The paper presents a comprehensive set of photometric and spectroscopic observations of the Type Ia supernova SN 2009nr, which exploded in the nearby galaxy UGC 8255 (redshift z = 0.0122). Although the official discovery was announced roughly ten days after maximum light, the authors identified the event in archival data from the All‑Sky Automated Survey (ASAS) North telescope about two weeks before peak, when the supernova was already at V ≈ 15.7 mag. This early detection allowed the construction of a pre‑maximum light curve using only the ASAS measurements, which revealed that SN 2009nr is an over‑luminous, slowly declining Ia event. The peak absolute magnitude is M_V ≈ ‑19.6 mag, and the B‑band decline rate is Δm_15(B) ≈ 0.95 mag, both values closely matching those of the prototypical 1991T‑type supernova.

Spectroscopically, the early post‑maximum spectra (within ≈ 10 days of peak) show weak Si II λ6355 absorption and prominent Fe III lines, a hallmark of the high‑temperature, high‑ionization state characteristic of 1991T‑like objects. By ≈ 30 days after maximum, the spectra evolve toward a more normal Ia appearance: Fe II and Co II features strengthen, and the Si II line regains a strength comparable to that seen in typical SNe Ia. This evolution suggests a large initial mass of ^56Ni, which sustains a hot photosphere early on, followed by a gradual transition as radioactive decay energy declines.
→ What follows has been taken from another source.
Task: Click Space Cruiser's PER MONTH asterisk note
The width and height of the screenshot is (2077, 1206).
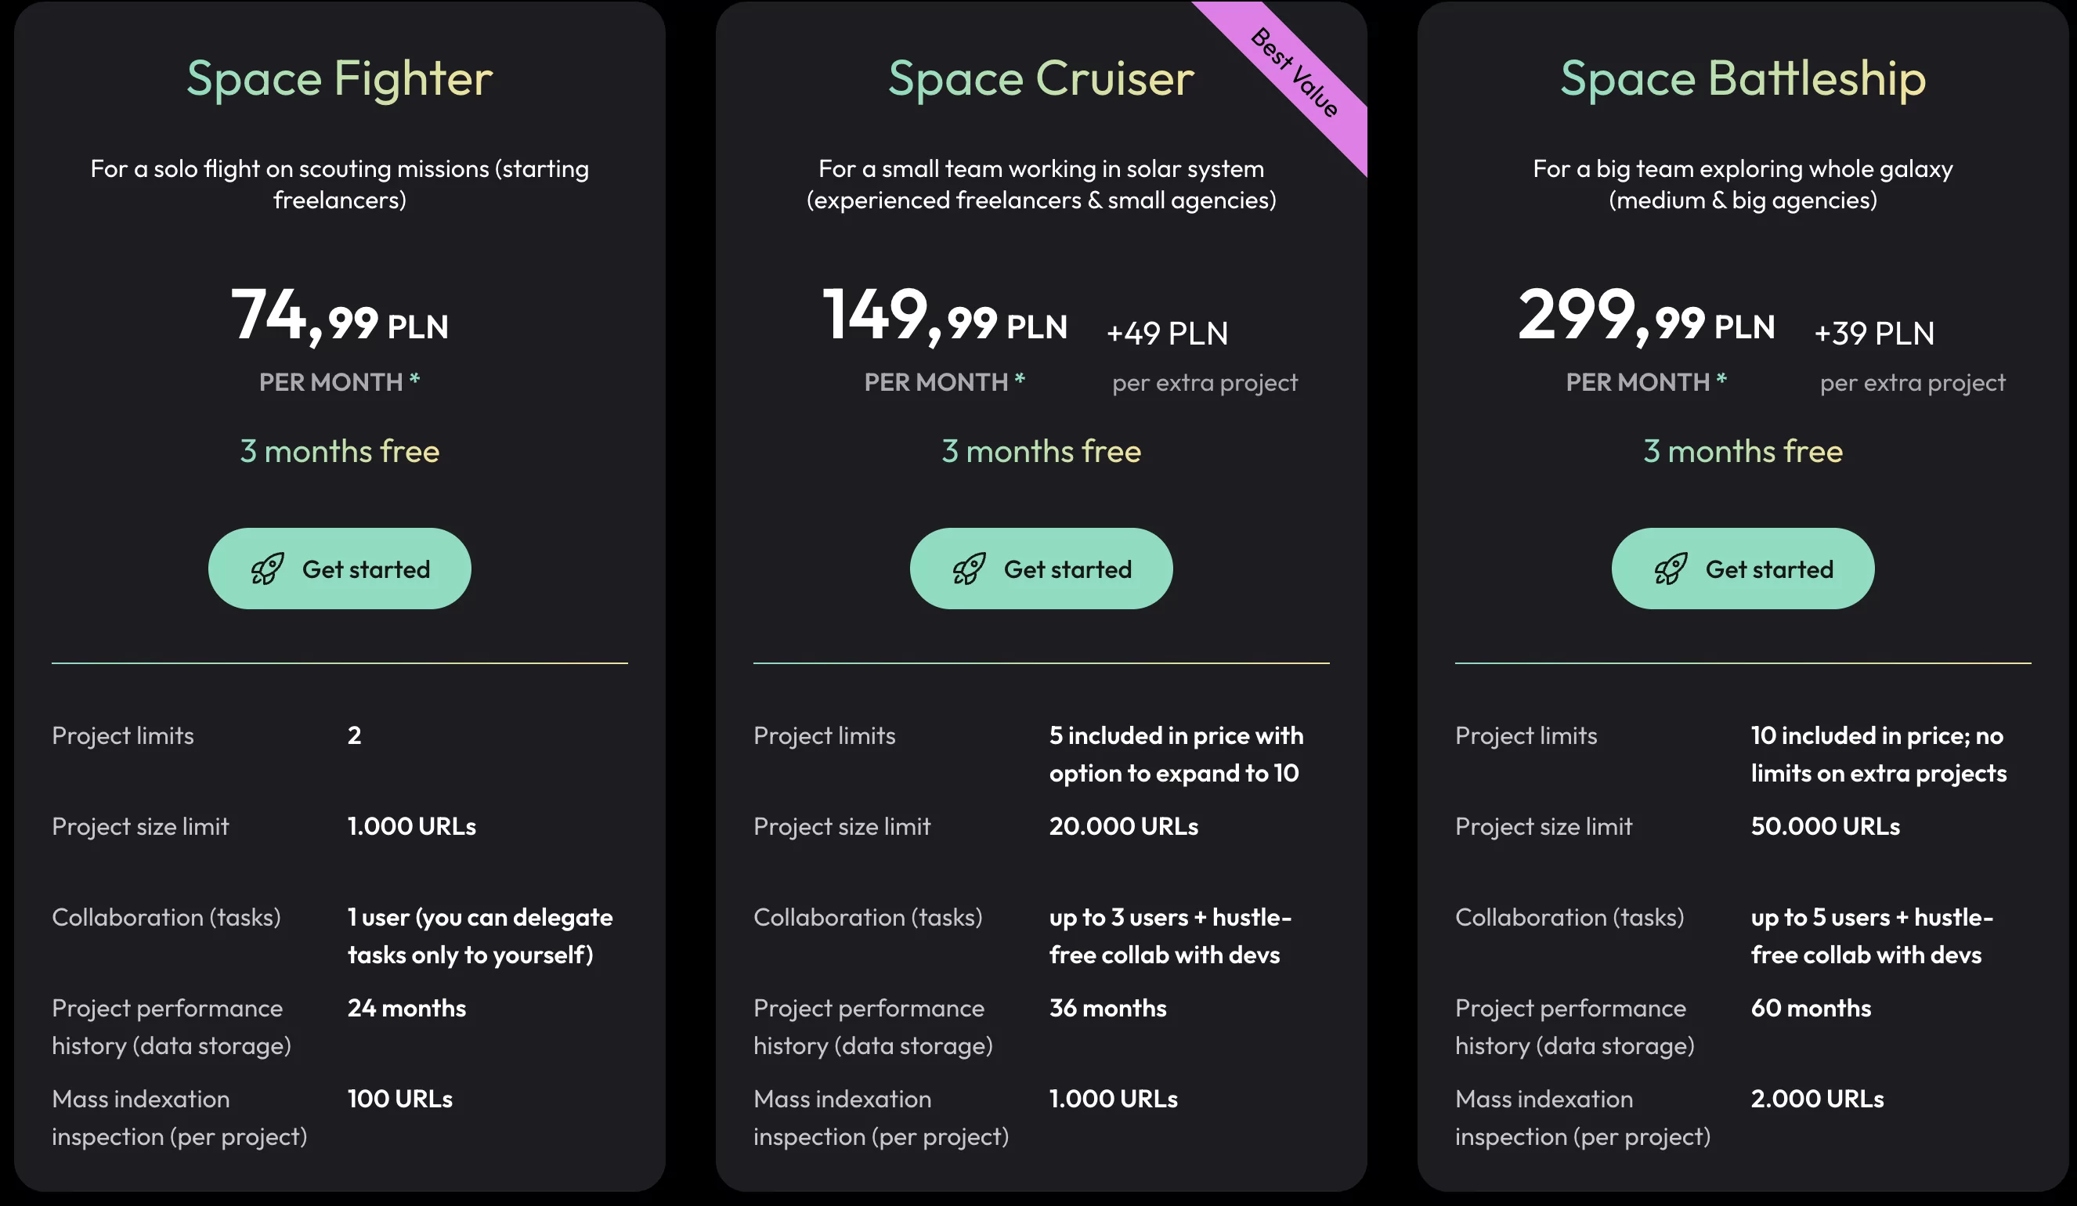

A striking aspect of SN 2009nr is its location within its host galaxy. The projected distance from the nucleus of UGC 8255 is about 13 kpc, corresponding to roughly 4.3 disk scale lengths. UGC 8255 is a modest, star‑forming galaxy, but the outer region where the supernova resides shows little ongoing star formation and is dominated by an older stellar population. Consequently, the progenitor of SN 2009nr is unlikely to be associated with a young, massive‑star environment. This finding challenges the conventional “prompt” component hypothesis that links over‑luminous SNe Ia directly to recent star formation. The authors argue that luminous SNe Ia can arise from older progenitor systems, indicating that the dichotomy between prompt and delayed channels may be more nuanced than previously thought.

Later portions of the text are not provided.